I’ve been meaning to share a keto crepe recipe for quite some time now. I think it’s due to my almond flour kick, and making anything and everything with it (like almond flour muffins and almond flour cookies!). I have LOVED using it in making crepes because what is the one distinguishing quality of a good crepe? The super light texture!
Now, even though I’ve rambled on about leisurely breakfasts, crepes are actually quick and easy to prepare! The texture of them are exactly what you’d expect- Light, airy, and fluffy. They are slightly sweet and simple, without any eggy flavor.
I had some friends over for brunch the other day, and NO ONE believed me when I said these were keto and sugar free- they thought it was made with wheat and flour!
Ingredients to make this recipe
- Almond flour– Blanched almond flour is a must, NOT almond meal. The latter will weigh down the crepes, and we want them to be fluffy and light.
- Granulated sweetener of choice– Either monk fruit sweetener or erythritol can be used. These will give the crepes some sweetness, but more can be added via the fillings.
- Salt– Just a little to bring out the sweetness.
- Eggs– Room temperature eggs.
- Cream cheese– Either standard or dairy free cream cheese. Be sure that it is softened and at room temperature.
- Milk of choice– I used unsweetened almond milk, but any milk can be used.
How do you make almond flour crepes?
Start by mixing together your dry ingredients in a mixing bowl. In a high speed blender, add the eggs, softened cream cheese, and eggs. Blend until just combined. Add the dry ingredients and blend until a smooth batter remains. Pour the batter back into the mixing bowl, and let sit for 10 minutes.
Now, grease a non-stick pan or skillet with butter or cooking spray. Pour a scant 1/4 portion of the batter into the center of it and roll the pan around for it to spread out. Cook the crepe for 2-3 minutes, before flipping and cooking for a further two minutes. Repeat this process until all the batter has been used up.
Tips to make the best low carb crepes
- If you don’t own a blender, you can use a mixing bowl, but be sure that the cream cheese is softened.
- Spread your crepe batter as thinly as possible, so you are left with large and thin crepes. This makes them so much easier to fold and fill with your fillings of choice.
- You must grease the pan generously after each crepe is made.
- These crepes are not overly sweet. If you’d like sweet crepes (and don’t intend on filling them with anything sweet), you can double the amount of sweetener.

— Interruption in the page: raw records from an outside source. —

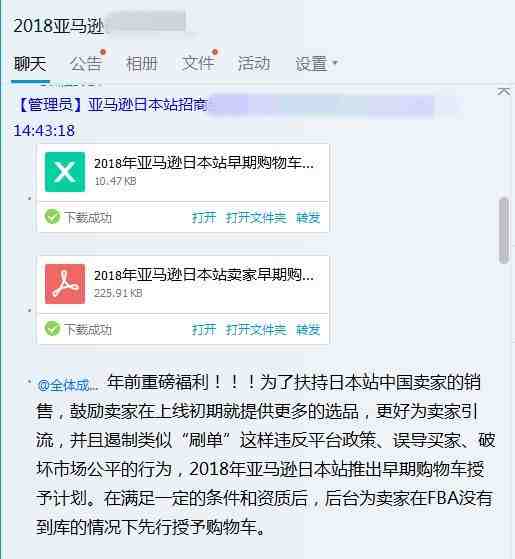Switch to the 相册 tab
Screen dimensions: 515x559
[x=142, y=64]
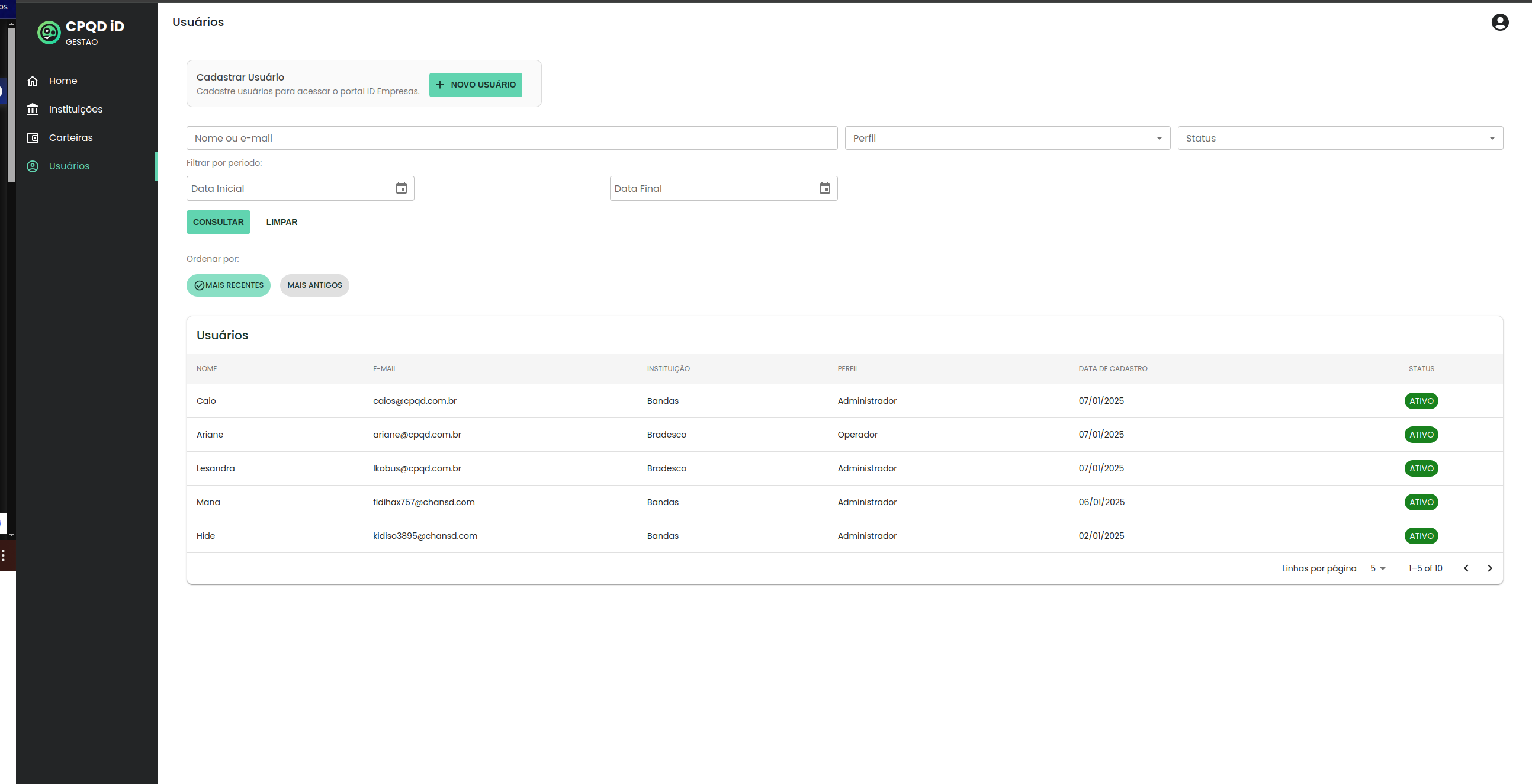Expand the Perfil dropdown
Screen dimensions: 1532x784
[1007, 139]
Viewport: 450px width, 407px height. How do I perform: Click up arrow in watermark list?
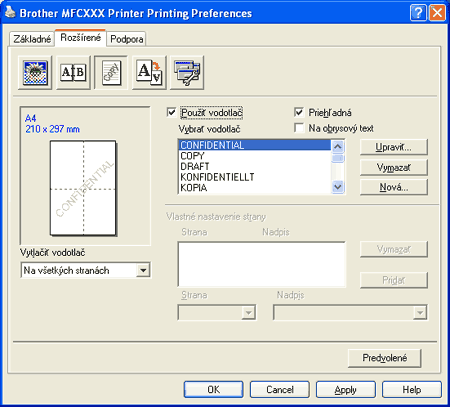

- Serve your filled crepes with a scoop of vanilla ice cream or coconut milk ice cream.
Keto crepe filling ideas
Unlike pancakes, crepes can be filled with your favorite toppings! Here are some of my favorite combinations.
- Syrup and butter- The classic combination. Sugar free maple syrup with some melted butter.

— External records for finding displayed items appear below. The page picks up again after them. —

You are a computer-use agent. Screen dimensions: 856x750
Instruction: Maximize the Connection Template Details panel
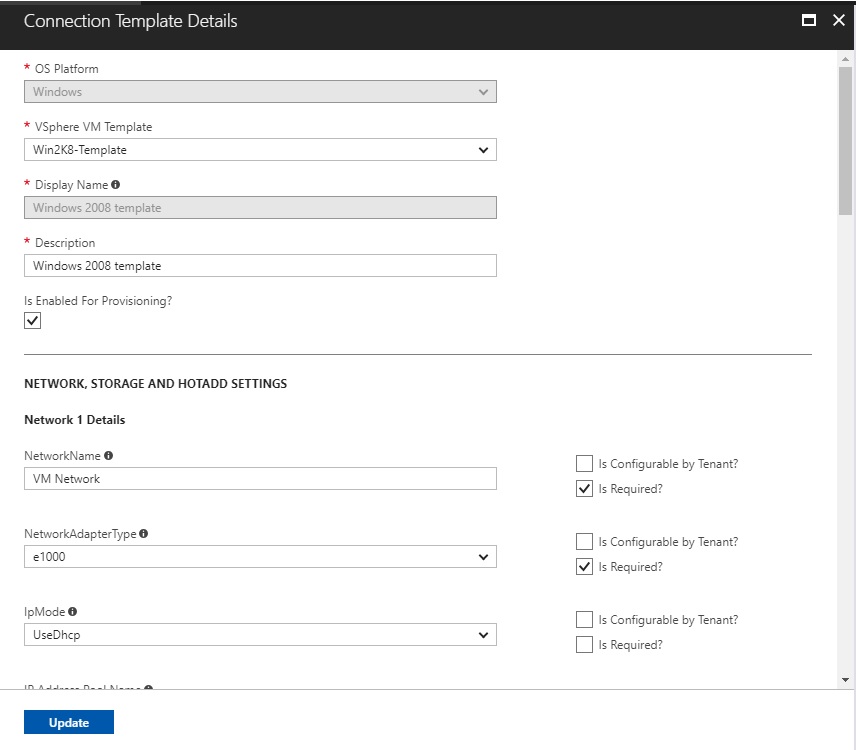pyautogui.click(x=809, y=20)
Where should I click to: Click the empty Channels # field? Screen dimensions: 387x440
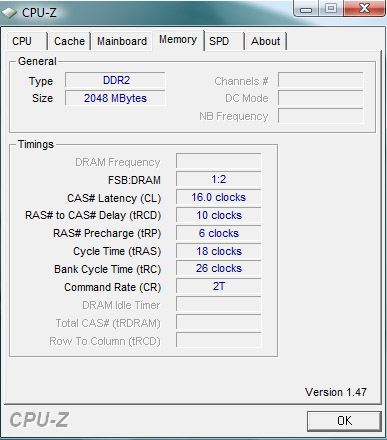[x=321, y=80]
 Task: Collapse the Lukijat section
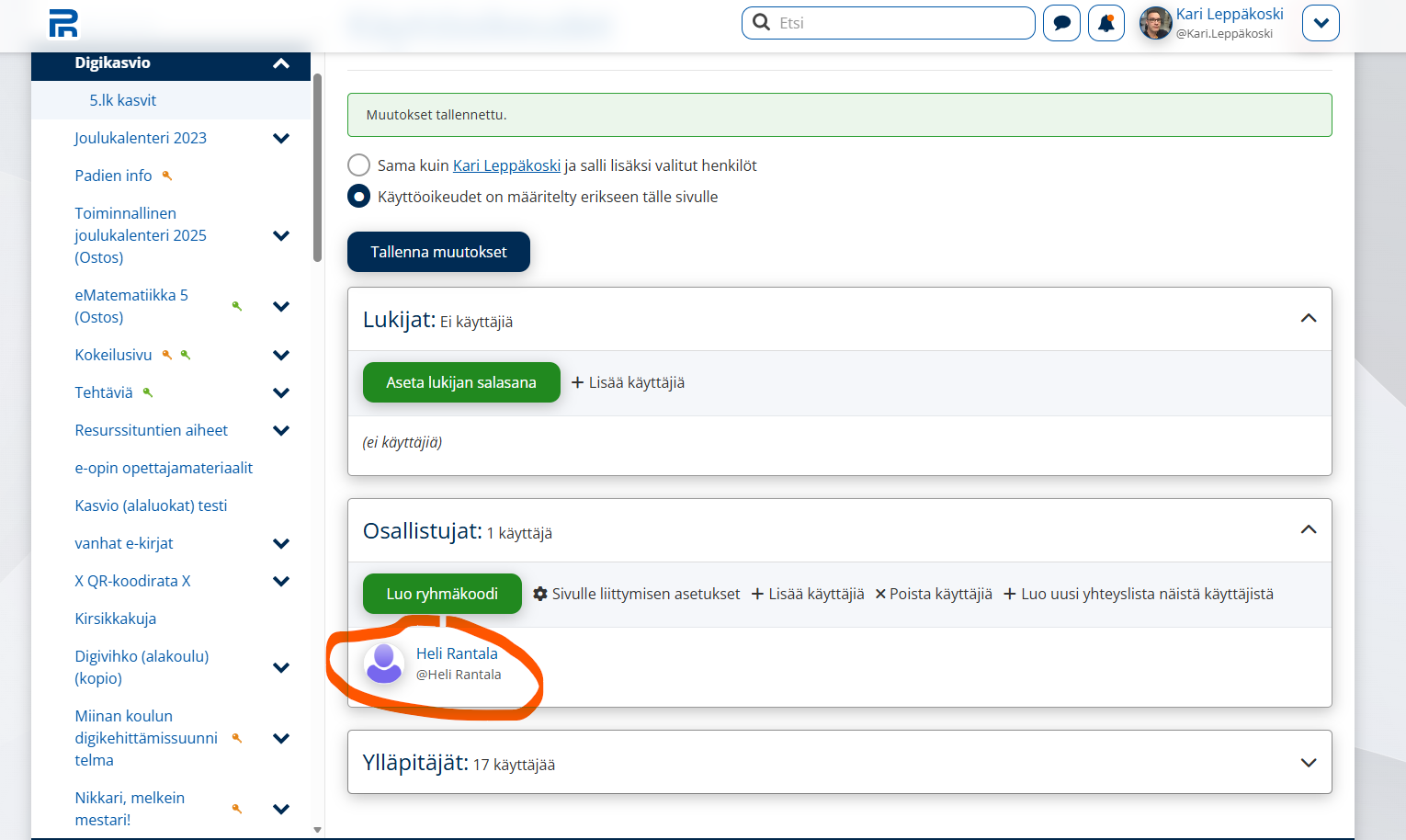(1309, 319)
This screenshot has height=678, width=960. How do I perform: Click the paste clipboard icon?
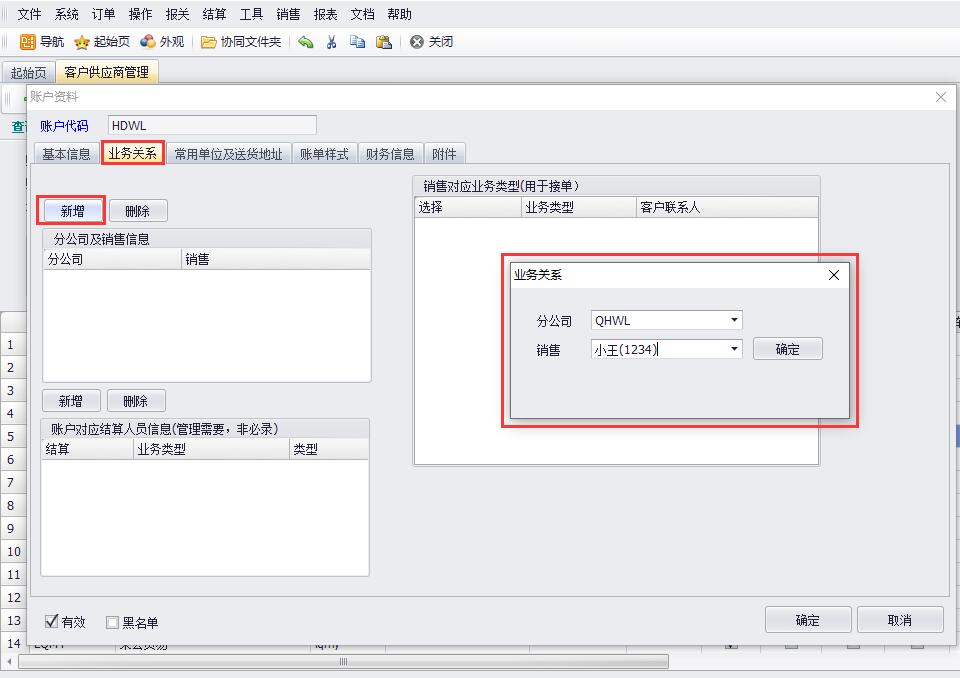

- Nutella and strawberries– Perfect for a sweet breakfast or dessert, fill crepes with homemade Nutella and sliced strawberries.
- Sweetened cream cheese and low carb fruit– Whip softened cream cheese with some erythritol and spread inside the crepes, followed by some mixed berries.
- Coconut whipped cream and sugar free powdered sugar– Use a homemade keto powdered sugar.
- Ham and cheese– For a savory twist, omit the sweetener from the crepes. Fill with sliced ham and shredded cheese.
Storing and freezing crepes
- To store: Leftover crepes should be stored in the refrigerator, covered, to ensure they don’t dry out. They will keep well for up to 5 days.
- To freeze: Wrap crepes in parchment paper and place them in a ziplock bag. Store in the freezer for up to 6 months. They need to be thawed completely, before reheating.
- To reheat: I found the crepes to taste best when microwaved for 20-30 seconds. Crepes aren’t designed to be overly crispy, but fluffy and soft. You can reheat in a non-stick pan but only do enough to warm it up.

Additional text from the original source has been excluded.